Data Connection Pool Lets People Use Others' Spare Bandwidth
Devices such as smartphone supposedly let people access the Internet anywhere, but in reality, network connections are patchy sometimes. Yet most spots are covered by some kind of connection, just not connections that are open to everyone. Now, a startup has created an app that lets users harness unused bandwidth from other users, creating a stronger, more continuous network. It's a communal pool for data connections. Today, I'll use some of your unused connectivity because I'm downloading videos while you're just reading a PDF. Tomorrow, I'll be the one sharing what I'm not using.
The problem with the app, called Open Garden, is that wireless carriers may resist giving out that kind of capability for free. Carriers already charge for similar services, such as using smartphones to connect laptops to the Internet, as MIT's Technology Review noted. Open Garden hopes companies will relent because the app's system helps carriers deliver faster connection speeds without having to change their networks. One wireless carrier, which Open Garden won't name, has agreed to test the app, Open Garden's CEO, Micha Benoliel, told Technology Review.

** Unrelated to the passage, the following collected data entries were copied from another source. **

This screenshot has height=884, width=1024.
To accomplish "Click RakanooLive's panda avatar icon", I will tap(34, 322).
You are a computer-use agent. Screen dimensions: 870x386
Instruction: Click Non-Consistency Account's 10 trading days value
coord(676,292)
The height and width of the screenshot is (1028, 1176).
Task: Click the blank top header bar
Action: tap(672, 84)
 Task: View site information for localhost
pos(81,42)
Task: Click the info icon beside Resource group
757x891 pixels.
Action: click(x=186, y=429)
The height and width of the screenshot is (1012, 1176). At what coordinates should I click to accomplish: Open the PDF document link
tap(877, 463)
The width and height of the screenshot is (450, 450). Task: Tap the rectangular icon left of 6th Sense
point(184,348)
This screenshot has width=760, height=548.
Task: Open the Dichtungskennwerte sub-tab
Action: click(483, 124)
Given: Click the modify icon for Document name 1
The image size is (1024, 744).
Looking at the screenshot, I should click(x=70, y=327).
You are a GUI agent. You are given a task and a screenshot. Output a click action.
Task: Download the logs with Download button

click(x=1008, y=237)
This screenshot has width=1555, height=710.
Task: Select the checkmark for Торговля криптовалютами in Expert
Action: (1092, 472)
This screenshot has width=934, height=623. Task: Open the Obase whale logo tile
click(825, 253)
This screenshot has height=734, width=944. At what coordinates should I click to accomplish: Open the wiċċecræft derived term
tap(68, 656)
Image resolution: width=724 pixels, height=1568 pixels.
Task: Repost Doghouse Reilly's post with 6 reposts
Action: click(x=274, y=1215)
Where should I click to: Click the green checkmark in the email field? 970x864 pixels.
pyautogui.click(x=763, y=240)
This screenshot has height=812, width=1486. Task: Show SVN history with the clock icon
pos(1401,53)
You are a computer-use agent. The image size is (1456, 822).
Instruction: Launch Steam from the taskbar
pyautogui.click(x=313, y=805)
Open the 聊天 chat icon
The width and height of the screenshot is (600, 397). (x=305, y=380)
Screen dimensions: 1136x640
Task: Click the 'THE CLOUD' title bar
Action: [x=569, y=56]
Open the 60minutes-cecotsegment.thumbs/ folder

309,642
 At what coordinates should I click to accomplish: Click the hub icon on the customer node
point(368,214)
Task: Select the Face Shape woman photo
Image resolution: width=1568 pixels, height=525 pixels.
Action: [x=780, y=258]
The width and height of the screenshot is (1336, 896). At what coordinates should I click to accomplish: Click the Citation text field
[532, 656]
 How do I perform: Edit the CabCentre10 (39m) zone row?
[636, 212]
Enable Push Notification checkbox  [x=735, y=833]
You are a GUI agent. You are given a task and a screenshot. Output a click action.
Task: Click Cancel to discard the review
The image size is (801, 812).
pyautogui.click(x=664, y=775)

People can download Open Garden now as an Android app or onto their Mac or PC computers. The app searches for other devices with Open Garden downloaded on them, then automatically decides how best to connect its own device to the Internet. It gives people priority use of their own connections.
For now, Open Garden draws connections indiscriminately from the devices around them, but in the future, it will let users decide who they want to share with, Benoliel said. Users who are generous about sharing with strangers will earn credits that let them use other strangers' connections.
Open Garden's system is one way to deal with a future in which more and more people own Internet-connected devices in the future and people share ever-more data. It remains to be seen how much people – and carriers – are willing to share.